“Ningún galardón vale tanto como el encuentro con un lector agradecido”

Abc | 09/06/2004

 

 

 

“Ningún galardón vale tanto como el encuentro con un lector agradecido”

 

SERGI DORIA

Es una tradición. A los galardonados con el «Premi d’Honor de les Lletres Catalanes» se les telefonea a altas horas de la madrugada y se les comunica la noticia: su nombre ha pasado a engrosar la lista de aquéllos que combinaron su vocación literaria y el compromiso con la lengua catalana. Diez mil euros y una fiesta en el Palau de la Música Catalana.

 

Siguiendo la tradición, ayer resonó el teléfono a las tantas en casa de Joan Francesc Mira y por la mañana tomaba el tren para llegar a tiempo de la rueda de prensa en el Palau. «Cuando oí el teléfono creí que había pasado algo muy gordo», bromeó. El escritor, antropólogo y humanista era el ganador número 36 del premio instituido en 1969 por Òmnium Cultural para reconocer la trayectoria literaria y científica y la ejemplaridad intelectual al servicio de Cataluña. Para Mira, es un galardón «que llega con el paso del tiempo, tras años de trabajo, cierta lealtad a la libertad y responsabilidad cívica y personal hacia el país o la sociedad, algo que no debería tener ningún mérito especial».

 

El profesor de la Universitat Jaume I se sentía satisfecho: «Creo que se reconoce mi exigencia en el terreno literario.
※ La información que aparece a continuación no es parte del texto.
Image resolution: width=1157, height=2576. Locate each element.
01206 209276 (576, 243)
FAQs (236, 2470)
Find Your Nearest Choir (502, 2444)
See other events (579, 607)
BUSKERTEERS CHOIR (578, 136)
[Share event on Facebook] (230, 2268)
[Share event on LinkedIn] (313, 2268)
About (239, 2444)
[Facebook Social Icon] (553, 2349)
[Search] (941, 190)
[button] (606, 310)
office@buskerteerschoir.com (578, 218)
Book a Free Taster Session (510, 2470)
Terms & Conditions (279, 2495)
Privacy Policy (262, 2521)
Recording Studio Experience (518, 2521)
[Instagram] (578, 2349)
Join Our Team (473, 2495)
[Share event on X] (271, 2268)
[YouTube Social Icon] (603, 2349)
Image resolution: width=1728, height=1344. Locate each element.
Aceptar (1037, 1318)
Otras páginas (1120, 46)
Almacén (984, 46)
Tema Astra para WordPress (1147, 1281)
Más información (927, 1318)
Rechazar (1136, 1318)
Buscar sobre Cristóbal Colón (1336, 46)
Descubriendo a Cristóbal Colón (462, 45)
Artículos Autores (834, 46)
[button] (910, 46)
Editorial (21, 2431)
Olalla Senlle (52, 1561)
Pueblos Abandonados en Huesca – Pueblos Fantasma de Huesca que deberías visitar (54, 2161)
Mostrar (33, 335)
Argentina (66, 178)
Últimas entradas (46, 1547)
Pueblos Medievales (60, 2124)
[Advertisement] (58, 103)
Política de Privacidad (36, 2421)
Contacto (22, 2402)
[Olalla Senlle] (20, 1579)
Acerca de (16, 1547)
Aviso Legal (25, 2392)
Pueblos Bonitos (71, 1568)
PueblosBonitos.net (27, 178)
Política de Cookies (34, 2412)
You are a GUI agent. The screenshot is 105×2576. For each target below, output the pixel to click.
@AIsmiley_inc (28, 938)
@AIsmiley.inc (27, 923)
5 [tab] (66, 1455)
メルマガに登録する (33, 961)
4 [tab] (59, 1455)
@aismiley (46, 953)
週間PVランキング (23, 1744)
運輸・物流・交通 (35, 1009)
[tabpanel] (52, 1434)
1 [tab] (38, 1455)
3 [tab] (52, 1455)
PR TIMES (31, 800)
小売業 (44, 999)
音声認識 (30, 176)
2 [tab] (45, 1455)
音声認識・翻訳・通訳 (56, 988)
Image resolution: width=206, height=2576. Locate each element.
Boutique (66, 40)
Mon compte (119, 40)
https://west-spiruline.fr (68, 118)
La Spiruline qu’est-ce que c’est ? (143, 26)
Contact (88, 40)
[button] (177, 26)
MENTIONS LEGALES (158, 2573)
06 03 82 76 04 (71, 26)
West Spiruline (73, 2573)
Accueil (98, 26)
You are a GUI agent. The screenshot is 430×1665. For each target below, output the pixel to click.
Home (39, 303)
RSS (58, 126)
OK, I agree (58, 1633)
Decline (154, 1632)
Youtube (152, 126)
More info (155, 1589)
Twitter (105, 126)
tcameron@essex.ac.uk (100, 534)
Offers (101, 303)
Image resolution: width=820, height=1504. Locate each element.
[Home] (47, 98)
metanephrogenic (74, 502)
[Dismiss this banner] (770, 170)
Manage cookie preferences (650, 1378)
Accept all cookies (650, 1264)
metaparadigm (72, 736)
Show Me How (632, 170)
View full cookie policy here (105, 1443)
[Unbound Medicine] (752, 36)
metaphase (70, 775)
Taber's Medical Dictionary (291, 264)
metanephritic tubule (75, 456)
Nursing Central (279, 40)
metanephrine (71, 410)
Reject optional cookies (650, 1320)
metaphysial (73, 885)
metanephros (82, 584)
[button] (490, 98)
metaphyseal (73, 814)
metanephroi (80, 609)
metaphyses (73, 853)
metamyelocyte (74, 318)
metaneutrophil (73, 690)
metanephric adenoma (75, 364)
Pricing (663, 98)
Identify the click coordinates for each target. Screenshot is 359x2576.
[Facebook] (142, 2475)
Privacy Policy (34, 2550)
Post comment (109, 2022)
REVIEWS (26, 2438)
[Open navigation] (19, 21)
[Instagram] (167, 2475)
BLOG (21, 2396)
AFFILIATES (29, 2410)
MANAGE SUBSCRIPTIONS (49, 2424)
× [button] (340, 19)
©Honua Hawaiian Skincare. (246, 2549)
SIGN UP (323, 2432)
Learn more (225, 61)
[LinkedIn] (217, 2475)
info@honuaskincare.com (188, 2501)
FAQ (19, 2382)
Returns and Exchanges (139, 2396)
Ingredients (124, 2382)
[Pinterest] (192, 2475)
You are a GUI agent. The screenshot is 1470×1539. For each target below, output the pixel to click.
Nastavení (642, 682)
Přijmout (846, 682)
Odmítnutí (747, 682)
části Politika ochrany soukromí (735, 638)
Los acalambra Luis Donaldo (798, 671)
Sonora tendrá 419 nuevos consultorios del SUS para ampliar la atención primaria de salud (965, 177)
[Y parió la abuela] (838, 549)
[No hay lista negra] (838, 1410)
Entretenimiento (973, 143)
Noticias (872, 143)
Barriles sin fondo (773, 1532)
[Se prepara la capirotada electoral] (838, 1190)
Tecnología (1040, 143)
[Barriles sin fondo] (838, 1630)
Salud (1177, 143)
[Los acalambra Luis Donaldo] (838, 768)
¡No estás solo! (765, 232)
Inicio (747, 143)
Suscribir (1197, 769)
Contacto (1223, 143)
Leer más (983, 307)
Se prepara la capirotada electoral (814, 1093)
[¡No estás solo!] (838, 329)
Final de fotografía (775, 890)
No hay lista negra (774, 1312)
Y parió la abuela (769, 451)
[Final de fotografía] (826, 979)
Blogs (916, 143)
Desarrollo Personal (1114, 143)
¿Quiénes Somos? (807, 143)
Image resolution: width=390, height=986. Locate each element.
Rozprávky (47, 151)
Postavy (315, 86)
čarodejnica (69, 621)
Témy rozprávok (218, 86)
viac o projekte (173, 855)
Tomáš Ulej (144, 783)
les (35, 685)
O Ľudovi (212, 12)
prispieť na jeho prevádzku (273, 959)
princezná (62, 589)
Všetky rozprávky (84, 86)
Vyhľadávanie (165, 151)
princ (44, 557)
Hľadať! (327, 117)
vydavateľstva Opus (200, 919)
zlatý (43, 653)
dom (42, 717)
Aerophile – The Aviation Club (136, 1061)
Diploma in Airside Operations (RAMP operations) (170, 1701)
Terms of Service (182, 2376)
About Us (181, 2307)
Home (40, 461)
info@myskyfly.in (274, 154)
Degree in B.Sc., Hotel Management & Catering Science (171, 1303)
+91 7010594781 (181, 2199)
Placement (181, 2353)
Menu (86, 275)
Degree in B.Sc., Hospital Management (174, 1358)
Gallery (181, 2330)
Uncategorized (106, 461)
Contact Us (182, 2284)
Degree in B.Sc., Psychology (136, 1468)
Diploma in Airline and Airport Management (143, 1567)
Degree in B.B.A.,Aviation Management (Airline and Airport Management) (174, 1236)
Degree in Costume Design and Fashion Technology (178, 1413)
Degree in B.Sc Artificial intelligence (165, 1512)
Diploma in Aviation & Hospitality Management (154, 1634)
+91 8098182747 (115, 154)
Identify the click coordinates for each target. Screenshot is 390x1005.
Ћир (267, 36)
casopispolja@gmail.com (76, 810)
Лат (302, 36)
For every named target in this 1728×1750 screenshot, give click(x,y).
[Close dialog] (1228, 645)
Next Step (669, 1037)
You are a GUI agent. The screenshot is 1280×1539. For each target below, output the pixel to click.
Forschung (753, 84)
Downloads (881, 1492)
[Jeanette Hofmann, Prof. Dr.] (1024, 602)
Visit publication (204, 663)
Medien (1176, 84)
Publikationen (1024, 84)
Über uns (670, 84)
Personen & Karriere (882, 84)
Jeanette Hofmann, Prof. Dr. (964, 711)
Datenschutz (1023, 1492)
No buscar el éxito fácil, sino apostar por el trabajo serio y las ganas de hacerlo bien. Si lo he conseguido más o menos, ya es otra cuestión».

 

La literatura, en serio

Porque la literatura para Mira es algo que muy serio. Contó que el pasado domingo veía las imágenes conmemorativas del desembarco de Normandía y aquellos héroes de guerra, veteranos cargados de medallas: «Lo que valía para ellos no eran las medallas, sino lo que hicieron y en qué medida contribuyeron a cambiar la Historia... Galardones como este aportan un valor simbólico, pueden ayudar a difundir tus libros pero, al menos para mí, el premio más importante es la reacción del lector, ese lector que te expresa su satisfacción y agradecimiento. A diferencia de un músico, que interpreta su obra para un público amplio, el reconocimiento literario es privado, vas conociendo a tus lectores uno por uno».

 

Autor de una treintena de títulos, entre ensayos lingüísticos, estudios antropológicos, novelas, artículos; traductor de Duranti, Tabucchi y Dante, Mira ha recibido los premios más significativos de la cultura catalana, como el Crexells y el Nacional de la Crítica por «Borja Papa», el Serra d’Or por su traducción de la «Divina Comedia» y el Sant Jordi de 2002 por la novela «Purgatori».

 

En estos momentos ultima una biografía sobre la vida prodigiosa y todavía desconocida para muchos de Vicente Blasco Ibáñez que editará Bromera y está inmerso en una traducción del griego que bebe en los cuatro Evangelios, «todo un clásico de la literatura que nadie lee y que pretendo que se lea como literatura y no como doctrina». Como ocurrió con la «Commedia» de Dante, Mira pretende que el lector lo pase bien.

 

Y hablando de Dante... Cuando le sacan a colación «bestsellers» como el «Código Da Vinci» y «El club Dante», el escritor valenciano no puede reprimir cierta hostilidad hacia unas obras que considera «repletas de ignorancia presuntuosa, que te dan gato por liebre; es como cambiarte un buen vino por una cocacola».